Thanks again for all the comments.

1. Someone said I wasn't interested in "keeping bees" and "only trying to save a quick buck". This couldn't be further from the truth. After running some quick math, my goals/timeline have been extended (but not all the way changed).

2. I won't lease the land for hunting because I hunt myself and have a few bucks on my land as it is the "sanctuary" in my area as there are hunters all around me but no one ever comes on my property or the 40 acres north or south of me.

3. Ag exemption is good for 20 acres per deed. I have a total of 5 deeds for these 40 acres so 3 of the 5 deeds I'm seeking Ag exemption on. 

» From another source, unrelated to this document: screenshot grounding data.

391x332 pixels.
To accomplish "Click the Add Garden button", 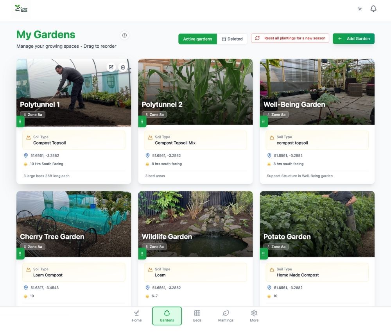I will tap(353, 39).
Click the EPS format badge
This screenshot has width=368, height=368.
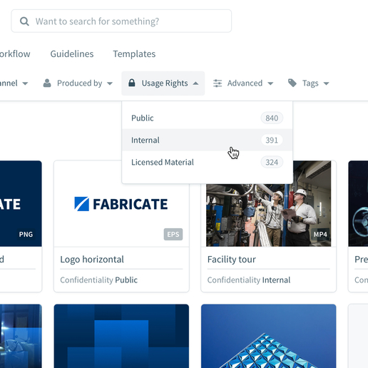pos(173,235)
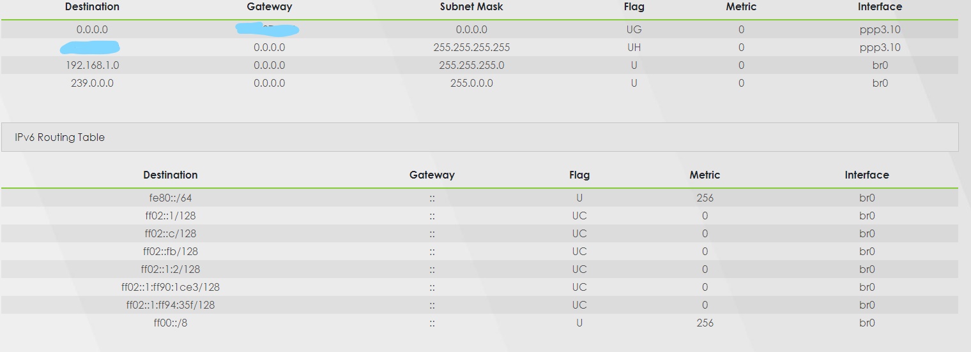
Task: Click the ff02::1:2/128 destination cell
Action: coord(170,269)
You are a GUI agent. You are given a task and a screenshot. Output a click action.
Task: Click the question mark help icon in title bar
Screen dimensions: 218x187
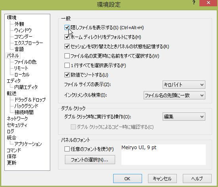click(194, 2)
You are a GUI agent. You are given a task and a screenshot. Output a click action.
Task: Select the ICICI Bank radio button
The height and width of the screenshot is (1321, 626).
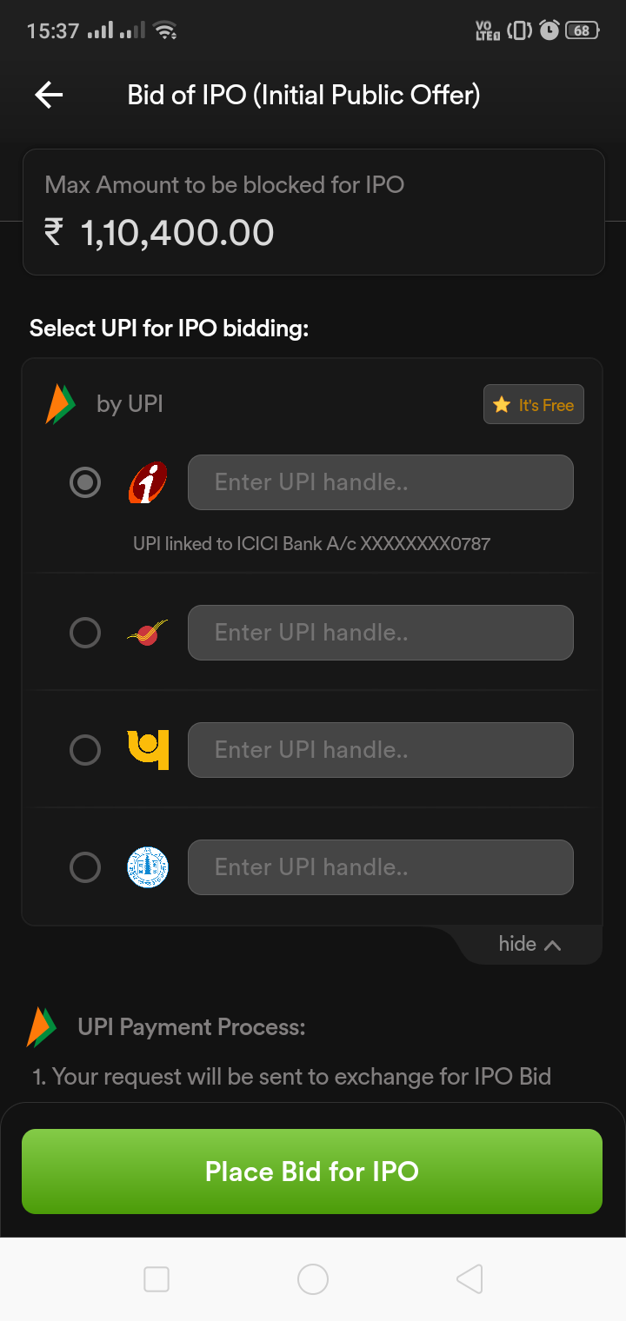coord(85,482)
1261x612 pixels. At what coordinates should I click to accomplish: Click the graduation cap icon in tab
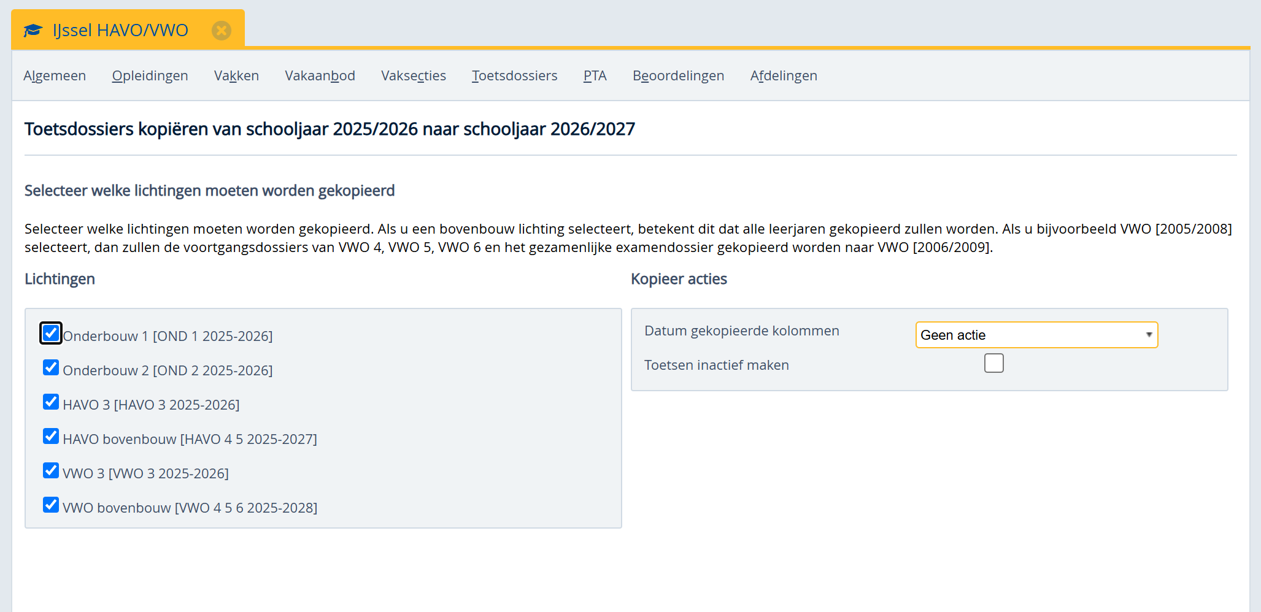point(33,30)
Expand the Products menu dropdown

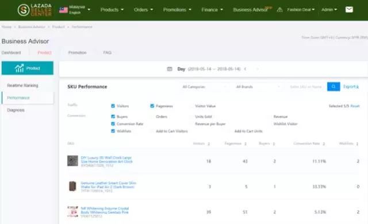pos(112,10)
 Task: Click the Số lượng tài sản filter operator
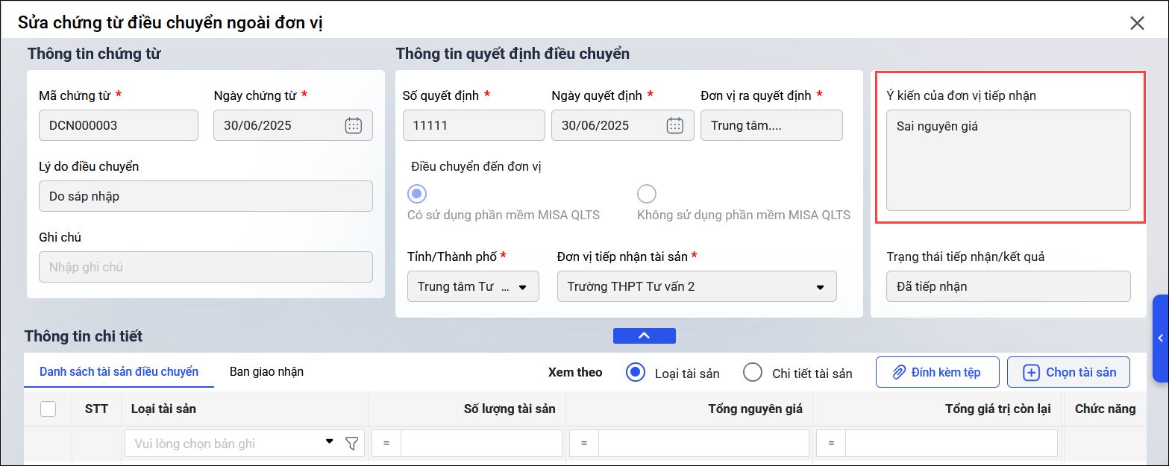[x=386, y=444]
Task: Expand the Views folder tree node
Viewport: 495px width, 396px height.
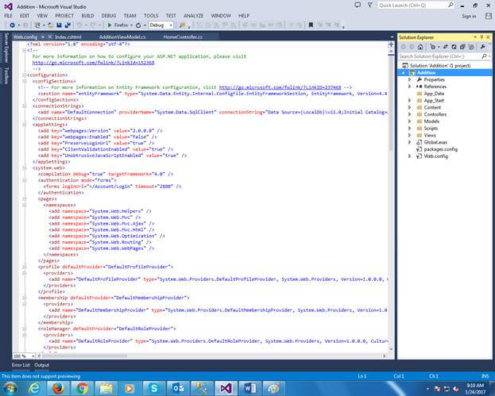Action: (x=410, y=135)
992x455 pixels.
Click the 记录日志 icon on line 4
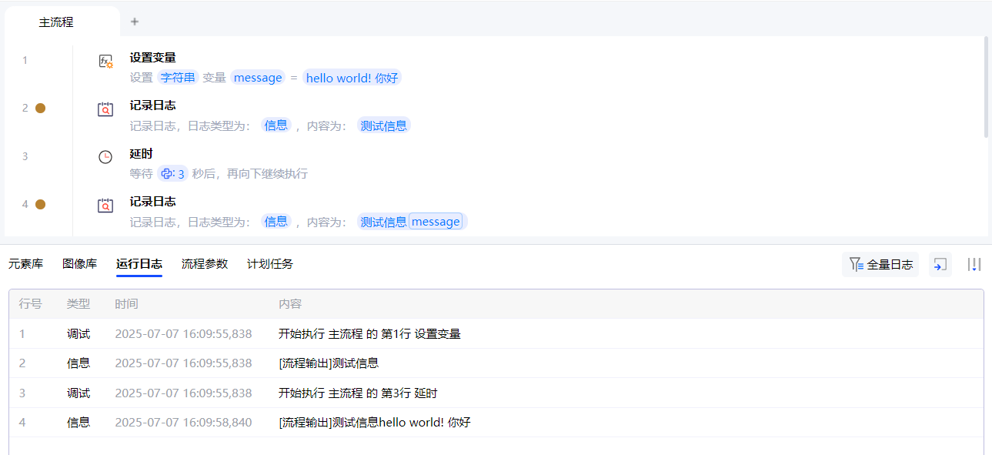pos(105,206)
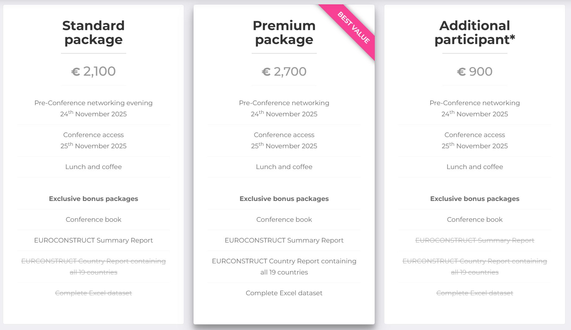Click Exclusive bonus packages in Standard card
This screenshot has width=571, height=330.
tap(93, 199)
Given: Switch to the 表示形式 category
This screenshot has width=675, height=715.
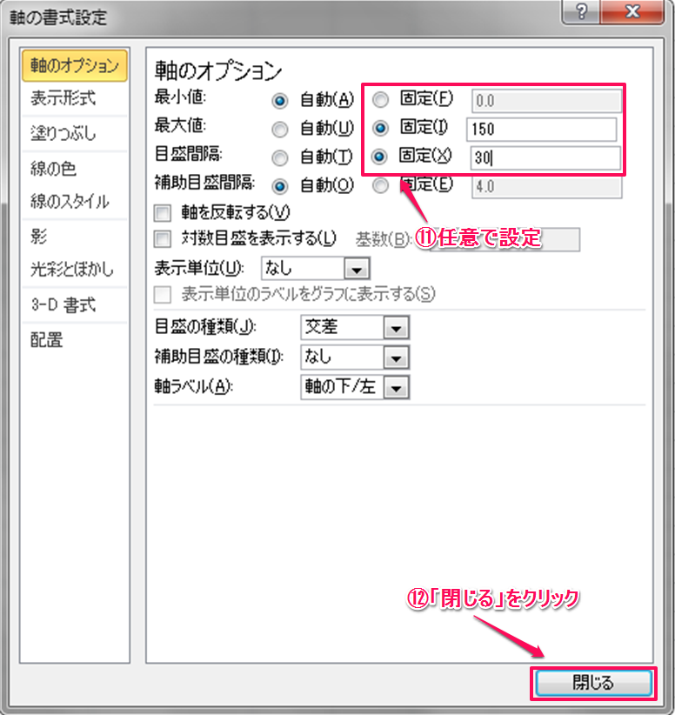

4. The math that I've done is that I have 5 frames now.
By April 1st (hopefully) I should be able to split those into 3 separate hives.
By May 1st I should have six/seven full frames and be looking to put another Deep on top.
By June 1st that top Deep should be getting full and I should be getting ready for a super.
At the latest July 15 put a super on.
By August 15 another super and be ready for winter.

So, by end of August I should have three complete hives (2 Deeps, 2 Supers) and hopefully this time next year I will have AT LEAST two thriving hives full of honey to start.

Of course, this is my overly optimistic plan and only Nature will let you do what She wants you to do.


Lastly, besides the tax write off my biggest goal out of all of this is to be able to send/give people some of my honey that I helped raise (with the bees doing all the work of course). I grow my own mint for mint tea so it'll be nice to have grown the mint and the honey on my own.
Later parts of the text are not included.